Work to complete: Whenever a line in the records below contains "icon", pick it out.

Data to process:
************

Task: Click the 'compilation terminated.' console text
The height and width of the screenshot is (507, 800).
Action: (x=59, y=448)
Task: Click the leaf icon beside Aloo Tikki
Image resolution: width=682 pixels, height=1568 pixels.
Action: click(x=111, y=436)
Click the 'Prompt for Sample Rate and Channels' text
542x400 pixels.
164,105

************

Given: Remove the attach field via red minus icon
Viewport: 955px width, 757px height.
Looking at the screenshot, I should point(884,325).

************

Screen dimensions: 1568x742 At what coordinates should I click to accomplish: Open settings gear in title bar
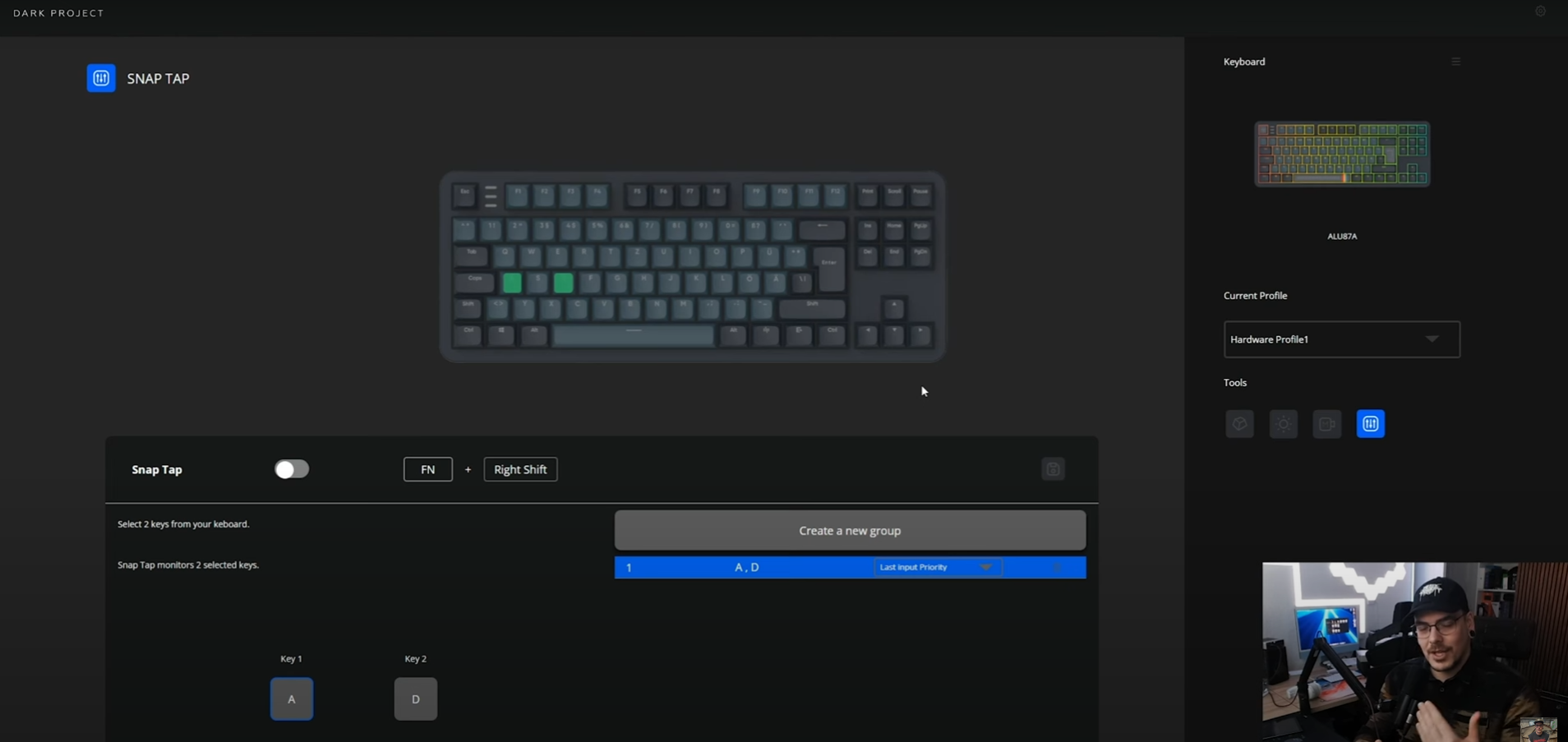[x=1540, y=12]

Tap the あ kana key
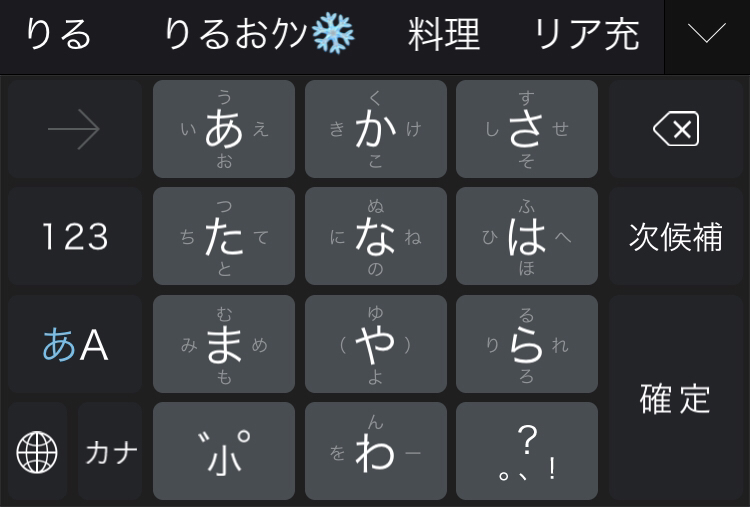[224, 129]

************

Solution to this task:
Task: Click the leaf icon beside Aloo Tikki
Given: Remove the attach field via red minus icon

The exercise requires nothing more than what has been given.